TASK INSTRUCTIONS: Where a line of the material contains the string "timestamp", copy that line.

DATASET CONTENT:
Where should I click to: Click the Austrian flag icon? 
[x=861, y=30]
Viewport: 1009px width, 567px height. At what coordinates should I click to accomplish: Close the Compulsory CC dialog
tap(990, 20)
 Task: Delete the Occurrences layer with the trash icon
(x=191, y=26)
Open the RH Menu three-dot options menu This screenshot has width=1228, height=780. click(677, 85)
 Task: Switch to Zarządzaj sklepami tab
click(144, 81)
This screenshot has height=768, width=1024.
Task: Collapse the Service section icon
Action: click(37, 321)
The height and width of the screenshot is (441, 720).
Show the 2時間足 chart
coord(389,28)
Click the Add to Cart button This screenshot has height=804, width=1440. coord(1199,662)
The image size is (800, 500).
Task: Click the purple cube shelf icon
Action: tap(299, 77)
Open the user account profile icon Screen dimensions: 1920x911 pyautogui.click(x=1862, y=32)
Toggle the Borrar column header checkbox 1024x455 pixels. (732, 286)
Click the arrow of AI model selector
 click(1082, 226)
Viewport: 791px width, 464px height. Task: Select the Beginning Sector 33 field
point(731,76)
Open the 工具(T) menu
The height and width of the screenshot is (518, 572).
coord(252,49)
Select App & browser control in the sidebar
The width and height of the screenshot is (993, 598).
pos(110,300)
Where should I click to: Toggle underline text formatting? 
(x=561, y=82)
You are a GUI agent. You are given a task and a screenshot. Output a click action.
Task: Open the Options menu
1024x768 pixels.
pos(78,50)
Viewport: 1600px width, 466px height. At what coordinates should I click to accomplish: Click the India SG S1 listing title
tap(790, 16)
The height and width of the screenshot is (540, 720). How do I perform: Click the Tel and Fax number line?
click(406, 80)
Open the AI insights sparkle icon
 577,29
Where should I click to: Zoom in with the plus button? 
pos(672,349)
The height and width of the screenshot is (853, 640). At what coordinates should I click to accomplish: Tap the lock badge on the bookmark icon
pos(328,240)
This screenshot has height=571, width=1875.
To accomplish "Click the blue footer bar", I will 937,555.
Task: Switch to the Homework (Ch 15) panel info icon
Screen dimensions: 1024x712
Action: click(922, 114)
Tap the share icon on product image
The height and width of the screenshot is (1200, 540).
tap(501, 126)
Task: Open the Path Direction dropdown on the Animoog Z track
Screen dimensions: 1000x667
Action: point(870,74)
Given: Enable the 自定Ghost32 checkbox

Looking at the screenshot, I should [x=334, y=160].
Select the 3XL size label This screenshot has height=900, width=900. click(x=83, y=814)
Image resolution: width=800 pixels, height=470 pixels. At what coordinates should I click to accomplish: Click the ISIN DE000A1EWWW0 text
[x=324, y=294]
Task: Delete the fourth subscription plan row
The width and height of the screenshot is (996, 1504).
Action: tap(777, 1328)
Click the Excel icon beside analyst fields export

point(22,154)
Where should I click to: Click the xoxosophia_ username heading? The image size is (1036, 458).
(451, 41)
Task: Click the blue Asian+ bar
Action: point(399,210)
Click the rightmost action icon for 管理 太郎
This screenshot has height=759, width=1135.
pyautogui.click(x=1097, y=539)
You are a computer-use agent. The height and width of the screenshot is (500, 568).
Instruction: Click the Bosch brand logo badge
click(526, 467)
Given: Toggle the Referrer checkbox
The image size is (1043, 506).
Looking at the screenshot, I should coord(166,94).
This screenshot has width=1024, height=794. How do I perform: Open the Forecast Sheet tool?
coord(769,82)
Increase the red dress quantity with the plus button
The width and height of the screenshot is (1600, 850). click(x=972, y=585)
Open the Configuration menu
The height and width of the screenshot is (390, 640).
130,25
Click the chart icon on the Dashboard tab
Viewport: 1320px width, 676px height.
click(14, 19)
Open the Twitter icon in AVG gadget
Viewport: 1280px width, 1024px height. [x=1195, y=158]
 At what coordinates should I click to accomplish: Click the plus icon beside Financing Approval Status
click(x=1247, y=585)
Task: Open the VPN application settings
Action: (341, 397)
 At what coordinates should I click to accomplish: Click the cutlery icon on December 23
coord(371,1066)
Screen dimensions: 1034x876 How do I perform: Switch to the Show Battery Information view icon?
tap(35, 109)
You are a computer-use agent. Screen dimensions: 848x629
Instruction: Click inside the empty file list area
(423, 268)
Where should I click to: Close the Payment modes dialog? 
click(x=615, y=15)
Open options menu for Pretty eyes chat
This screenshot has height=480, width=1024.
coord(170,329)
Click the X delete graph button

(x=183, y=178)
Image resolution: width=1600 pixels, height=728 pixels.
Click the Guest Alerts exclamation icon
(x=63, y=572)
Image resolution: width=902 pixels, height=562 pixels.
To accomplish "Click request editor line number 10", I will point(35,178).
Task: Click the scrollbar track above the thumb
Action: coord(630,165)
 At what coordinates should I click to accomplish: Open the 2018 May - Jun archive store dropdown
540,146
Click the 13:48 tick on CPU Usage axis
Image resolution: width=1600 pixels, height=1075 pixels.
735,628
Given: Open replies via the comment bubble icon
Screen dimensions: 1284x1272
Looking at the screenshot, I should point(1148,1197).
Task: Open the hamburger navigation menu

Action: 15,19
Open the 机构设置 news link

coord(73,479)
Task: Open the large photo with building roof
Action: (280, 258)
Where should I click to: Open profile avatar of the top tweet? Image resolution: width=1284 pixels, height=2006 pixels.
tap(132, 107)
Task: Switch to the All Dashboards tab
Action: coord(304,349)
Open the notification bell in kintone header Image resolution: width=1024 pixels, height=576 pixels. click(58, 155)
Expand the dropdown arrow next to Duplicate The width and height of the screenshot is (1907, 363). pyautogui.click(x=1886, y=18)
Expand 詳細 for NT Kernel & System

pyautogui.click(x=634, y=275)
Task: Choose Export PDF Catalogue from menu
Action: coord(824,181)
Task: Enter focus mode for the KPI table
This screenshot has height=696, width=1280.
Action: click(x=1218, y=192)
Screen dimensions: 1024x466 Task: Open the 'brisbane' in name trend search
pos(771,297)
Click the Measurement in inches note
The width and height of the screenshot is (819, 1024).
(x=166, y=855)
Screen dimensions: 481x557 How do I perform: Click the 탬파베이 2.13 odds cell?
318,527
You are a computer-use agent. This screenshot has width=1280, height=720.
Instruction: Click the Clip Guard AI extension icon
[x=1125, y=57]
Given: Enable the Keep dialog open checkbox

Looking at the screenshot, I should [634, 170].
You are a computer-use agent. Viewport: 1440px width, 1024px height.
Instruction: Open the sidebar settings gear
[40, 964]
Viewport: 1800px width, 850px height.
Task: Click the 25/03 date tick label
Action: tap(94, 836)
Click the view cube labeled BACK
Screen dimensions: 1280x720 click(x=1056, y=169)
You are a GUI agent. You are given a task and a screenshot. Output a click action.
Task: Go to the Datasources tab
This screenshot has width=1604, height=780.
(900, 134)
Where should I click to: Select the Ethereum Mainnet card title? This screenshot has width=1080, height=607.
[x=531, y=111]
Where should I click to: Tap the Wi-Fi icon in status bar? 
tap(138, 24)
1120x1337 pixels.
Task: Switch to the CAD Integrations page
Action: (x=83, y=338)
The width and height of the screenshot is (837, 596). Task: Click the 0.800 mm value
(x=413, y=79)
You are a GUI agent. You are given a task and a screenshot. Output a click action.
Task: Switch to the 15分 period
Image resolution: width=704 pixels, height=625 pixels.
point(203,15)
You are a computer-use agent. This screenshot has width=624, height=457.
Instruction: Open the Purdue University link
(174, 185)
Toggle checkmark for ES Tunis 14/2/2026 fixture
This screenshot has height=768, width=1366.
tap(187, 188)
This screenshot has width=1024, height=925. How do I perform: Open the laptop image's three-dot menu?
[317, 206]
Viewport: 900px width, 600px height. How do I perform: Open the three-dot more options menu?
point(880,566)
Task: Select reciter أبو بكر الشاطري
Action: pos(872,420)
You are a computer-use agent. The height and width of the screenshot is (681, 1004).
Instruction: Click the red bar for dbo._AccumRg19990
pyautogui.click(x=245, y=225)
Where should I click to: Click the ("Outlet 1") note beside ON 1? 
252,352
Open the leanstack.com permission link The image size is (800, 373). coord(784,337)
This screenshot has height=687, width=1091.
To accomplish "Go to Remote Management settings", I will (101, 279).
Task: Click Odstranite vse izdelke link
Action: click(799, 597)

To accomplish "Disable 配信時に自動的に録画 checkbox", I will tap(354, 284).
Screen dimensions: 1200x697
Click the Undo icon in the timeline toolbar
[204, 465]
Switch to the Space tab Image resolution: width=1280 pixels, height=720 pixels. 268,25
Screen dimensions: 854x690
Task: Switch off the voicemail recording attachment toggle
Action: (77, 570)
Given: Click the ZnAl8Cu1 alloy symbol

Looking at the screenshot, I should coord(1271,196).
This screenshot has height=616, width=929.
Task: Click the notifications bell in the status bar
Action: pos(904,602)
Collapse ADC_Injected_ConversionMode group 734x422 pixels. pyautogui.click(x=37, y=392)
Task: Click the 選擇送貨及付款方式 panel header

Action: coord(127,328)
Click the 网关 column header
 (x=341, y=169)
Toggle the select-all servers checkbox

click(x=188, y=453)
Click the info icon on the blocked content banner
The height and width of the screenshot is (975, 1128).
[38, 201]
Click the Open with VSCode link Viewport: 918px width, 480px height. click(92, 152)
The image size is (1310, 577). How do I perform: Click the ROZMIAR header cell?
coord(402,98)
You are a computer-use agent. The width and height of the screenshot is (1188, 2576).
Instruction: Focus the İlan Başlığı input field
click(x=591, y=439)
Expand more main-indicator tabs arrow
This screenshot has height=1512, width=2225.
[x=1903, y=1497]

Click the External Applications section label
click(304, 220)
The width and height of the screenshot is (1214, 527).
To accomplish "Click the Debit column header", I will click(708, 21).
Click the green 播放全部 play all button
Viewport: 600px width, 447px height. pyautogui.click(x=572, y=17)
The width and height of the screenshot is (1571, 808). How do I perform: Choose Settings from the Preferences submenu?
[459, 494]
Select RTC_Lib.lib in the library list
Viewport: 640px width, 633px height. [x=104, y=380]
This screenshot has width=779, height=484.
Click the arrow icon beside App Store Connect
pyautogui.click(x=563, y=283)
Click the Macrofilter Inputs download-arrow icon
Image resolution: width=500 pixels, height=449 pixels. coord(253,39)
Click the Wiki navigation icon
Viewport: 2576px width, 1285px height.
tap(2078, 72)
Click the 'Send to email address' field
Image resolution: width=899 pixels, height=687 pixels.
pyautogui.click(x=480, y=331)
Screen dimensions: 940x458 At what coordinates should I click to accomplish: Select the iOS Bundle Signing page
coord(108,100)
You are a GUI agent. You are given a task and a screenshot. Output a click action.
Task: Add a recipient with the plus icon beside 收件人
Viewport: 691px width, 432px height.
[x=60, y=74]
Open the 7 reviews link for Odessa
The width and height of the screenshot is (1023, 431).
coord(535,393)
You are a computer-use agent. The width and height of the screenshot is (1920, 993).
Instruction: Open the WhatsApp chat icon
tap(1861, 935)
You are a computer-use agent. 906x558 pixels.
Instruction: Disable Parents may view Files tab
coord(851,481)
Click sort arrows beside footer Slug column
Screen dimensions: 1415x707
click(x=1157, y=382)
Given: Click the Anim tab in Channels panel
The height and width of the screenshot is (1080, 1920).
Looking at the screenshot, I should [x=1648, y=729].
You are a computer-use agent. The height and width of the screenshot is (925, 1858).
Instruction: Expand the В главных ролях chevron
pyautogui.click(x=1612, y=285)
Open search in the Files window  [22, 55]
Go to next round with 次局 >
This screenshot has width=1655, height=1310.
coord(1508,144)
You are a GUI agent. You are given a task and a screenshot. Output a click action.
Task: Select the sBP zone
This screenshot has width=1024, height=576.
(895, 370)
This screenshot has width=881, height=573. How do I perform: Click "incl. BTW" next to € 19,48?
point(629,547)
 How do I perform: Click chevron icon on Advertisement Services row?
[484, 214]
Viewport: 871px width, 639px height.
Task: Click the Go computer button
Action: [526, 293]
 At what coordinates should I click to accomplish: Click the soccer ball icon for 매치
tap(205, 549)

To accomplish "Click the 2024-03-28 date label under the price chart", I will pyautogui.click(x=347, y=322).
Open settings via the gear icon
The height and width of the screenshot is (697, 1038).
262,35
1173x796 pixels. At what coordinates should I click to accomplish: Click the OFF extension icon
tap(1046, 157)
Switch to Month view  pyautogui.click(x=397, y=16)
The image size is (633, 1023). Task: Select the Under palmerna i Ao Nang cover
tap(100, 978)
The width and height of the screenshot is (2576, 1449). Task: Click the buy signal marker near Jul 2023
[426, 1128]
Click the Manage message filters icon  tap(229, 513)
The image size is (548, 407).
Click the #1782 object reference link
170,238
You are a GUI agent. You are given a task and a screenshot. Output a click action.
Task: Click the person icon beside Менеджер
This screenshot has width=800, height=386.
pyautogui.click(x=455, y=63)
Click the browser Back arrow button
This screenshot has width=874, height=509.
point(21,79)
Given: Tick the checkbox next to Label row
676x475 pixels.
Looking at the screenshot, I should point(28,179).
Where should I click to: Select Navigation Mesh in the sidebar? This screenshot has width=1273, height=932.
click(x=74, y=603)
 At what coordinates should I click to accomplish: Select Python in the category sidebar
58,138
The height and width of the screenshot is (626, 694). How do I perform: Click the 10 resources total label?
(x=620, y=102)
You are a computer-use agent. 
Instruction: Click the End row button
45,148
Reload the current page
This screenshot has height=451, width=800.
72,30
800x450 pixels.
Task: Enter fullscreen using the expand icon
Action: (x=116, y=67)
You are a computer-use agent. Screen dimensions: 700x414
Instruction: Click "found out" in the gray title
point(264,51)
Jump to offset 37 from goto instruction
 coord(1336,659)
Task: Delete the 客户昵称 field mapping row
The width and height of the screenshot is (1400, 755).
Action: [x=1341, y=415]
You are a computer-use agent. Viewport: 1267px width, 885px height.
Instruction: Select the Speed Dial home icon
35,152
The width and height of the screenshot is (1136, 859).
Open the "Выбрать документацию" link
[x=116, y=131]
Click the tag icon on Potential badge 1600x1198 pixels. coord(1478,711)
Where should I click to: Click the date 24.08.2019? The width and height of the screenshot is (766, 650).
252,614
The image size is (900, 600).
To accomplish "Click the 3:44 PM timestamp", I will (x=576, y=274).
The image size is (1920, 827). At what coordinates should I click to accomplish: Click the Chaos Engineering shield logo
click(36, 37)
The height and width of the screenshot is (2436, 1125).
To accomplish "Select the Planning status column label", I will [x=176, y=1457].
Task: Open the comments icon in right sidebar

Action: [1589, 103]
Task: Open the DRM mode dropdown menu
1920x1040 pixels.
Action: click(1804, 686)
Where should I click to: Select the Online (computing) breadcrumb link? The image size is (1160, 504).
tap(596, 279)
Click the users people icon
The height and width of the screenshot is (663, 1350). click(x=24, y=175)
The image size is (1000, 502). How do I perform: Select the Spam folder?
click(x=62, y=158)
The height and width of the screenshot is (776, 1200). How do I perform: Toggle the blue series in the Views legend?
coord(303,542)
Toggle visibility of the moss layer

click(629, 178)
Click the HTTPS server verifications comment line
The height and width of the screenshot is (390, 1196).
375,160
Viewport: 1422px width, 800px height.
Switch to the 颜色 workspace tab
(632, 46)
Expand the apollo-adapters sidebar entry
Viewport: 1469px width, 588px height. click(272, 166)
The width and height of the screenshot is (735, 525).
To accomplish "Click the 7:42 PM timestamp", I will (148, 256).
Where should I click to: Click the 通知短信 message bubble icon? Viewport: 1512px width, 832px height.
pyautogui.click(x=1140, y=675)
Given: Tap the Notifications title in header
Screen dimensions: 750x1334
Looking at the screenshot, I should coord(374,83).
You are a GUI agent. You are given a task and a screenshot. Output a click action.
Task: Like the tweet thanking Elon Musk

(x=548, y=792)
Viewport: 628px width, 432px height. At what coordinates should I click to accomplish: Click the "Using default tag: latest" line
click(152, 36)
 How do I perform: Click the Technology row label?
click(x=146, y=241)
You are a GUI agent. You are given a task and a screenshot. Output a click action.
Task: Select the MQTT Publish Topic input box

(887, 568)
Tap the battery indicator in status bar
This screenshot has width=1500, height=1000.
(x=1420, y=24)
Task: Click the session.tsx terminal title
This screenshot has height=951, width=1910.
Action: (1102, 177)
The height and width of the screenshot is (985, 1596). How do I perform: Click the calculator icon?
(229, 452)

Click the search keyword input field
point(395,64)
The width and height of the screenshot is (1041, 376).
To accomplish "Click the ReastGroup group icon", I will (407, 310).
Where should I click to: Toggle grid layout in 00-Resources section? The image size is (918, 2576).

TASK SOLUTION:
To accomplish "Click the 3:44 PM timestamp", I will (x=576, y=274).
To accomplish "Click the 7:42 PM timestamp", I will (148, 256).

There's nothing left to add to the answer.